Emma, who lives with MS, writes about being mum to her two children, how she talks to them about her MS, and finding new ways to enjoy quality time together.
As Mother's Day approaches, I begin to prepare for what is a difficult day for me. I lost my mum 18 years ago, and there isn't a day goes by that I don't wish she was still here with us.
Seeing me being a mum to my two children - Josh who is 15 and Hannah almost 11, both of whom she never got to meet.
I suppose that losing my mum so young has made me appreciate you never know what's round the corner.
You need to make the most of the time you have with your family and friends. The current pandemic and lockdown has made us all appreciate that more than ever.
I suppose that losing my mum so young has made me appreciate that you never know what's round the corner.
Fighting the guilt
I have MS and it definitely poses its challenges. Frequently, I feel so tired that I can just about get through the working day and feed the family in an evening. Never mind having the energy left to spend some quality time with my children. All I really want is a nice warm, comfy bed to snuggle up in.
On days such as these, I have this overwhelming sense of guilt that I should be doing more with my children. What must they think of me always needing to go for a lie down in the middle of the day? What sort of example am I setting them? I feel there’s no way I would be winning a ‘super mum’ award any time soon.
Talking to my children about MS
Children can be incredibly susceptive to things going on around them. Those secretive conversations between grown-ups that happen. They know something is wrong. But without knowing what it is, they might start to make their own assumptions.
I explained to Josh and Hannah right from the very start what was happening to me and how having MS was just one of those things. Not something that could be fixed unfortunately, but could hopefully be managed.
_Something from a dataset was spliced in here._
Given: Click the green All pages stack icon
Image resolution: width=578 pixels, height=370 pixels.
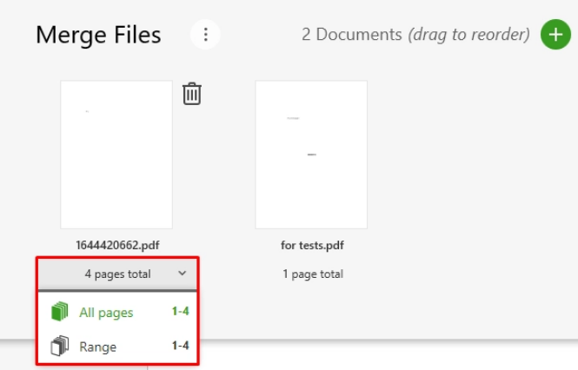Looking at the screenshot, I should (x=59, y=312).
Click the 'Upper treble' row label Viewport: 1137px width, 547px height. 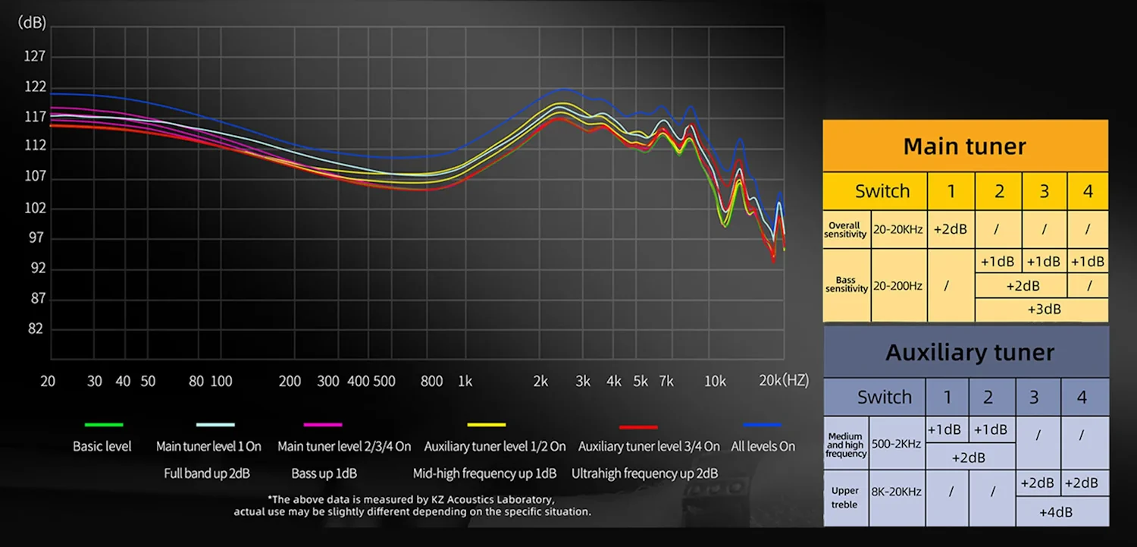pyautogui.click(x=845, y=498)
I explained some of the symptoms that I might experience and why. And that, hopefully, there will be times when I will be ok.
This has made it much easier for me to explain when things aren't so good. It doesn't come as so much of a shock to them. They understand what I need to do to manage things. Whether that be going to bed to rest or doing some leg strengthening/stretching exercises, they are supportive.
Planning my time
Time is always one of those things that we all wish we had more of. But unfortunately there are restrictions. There are no more hours in the day and no more days in the week.
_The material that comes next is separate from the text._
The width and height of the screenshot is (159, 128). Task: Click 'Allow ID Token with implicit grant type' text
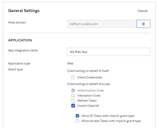click(108, 116)
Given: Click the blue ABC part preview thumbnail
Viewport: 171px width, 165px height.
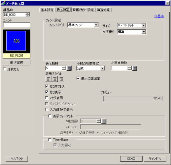Looking at the screenshot, I should (16, 41).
I find being disciplined with my time really important, to make sure I get the time I need to work, exercise and rest to be able to enjoy time with my family. My routine involves:
- exercising first thing before work when I have the most energy
- taking regular rest breaks during the working day (a lunchtime Nana nap isn’t unusual!)
- finishing work on time to give myself the time to unwind as I cook dinner
An unrested Emma is not a joy to be around - my kids would much rather go off and do their own thing!
Bad days doesn’t mean a bad mum
Despite having all the sleep in the world (or so it seems), it often doesn’t bring my energy back. This means I have had to find other ways to spend time with my children. Well, my daughter more so as teenage boys tend to spend more time in their bedrooms!
Quality time in these situations can include cooking together, with me perched on a high chair, observing and on oven duty. Or snuggling up on the sofa to watch a good movie together with a big bag of popcorn to share.
And it can just be showing an interest in one of their latest trends, such as taking funny photos of each other with different filters - or watching them play on one of their favourite computer games. And asking all those silly questions as I have absolutely no idea what's going on!
Kids just love having your full attention and knowing you’re in the room. That means phones down and brains tuned into the now. My MS luckily hasn't taken the ability to do that away from me. It's just every now and then I need reminding that it’s important.
MS might cause limitations, but I have found new ways to continue to be a super mum. Creating those little memories that my kids will remember fondly for years to come.
So a very Happy Mother's Day to all those super mums who do their very best each and every day to look after their families, while battling with this debilitating condition. You are super and you know it!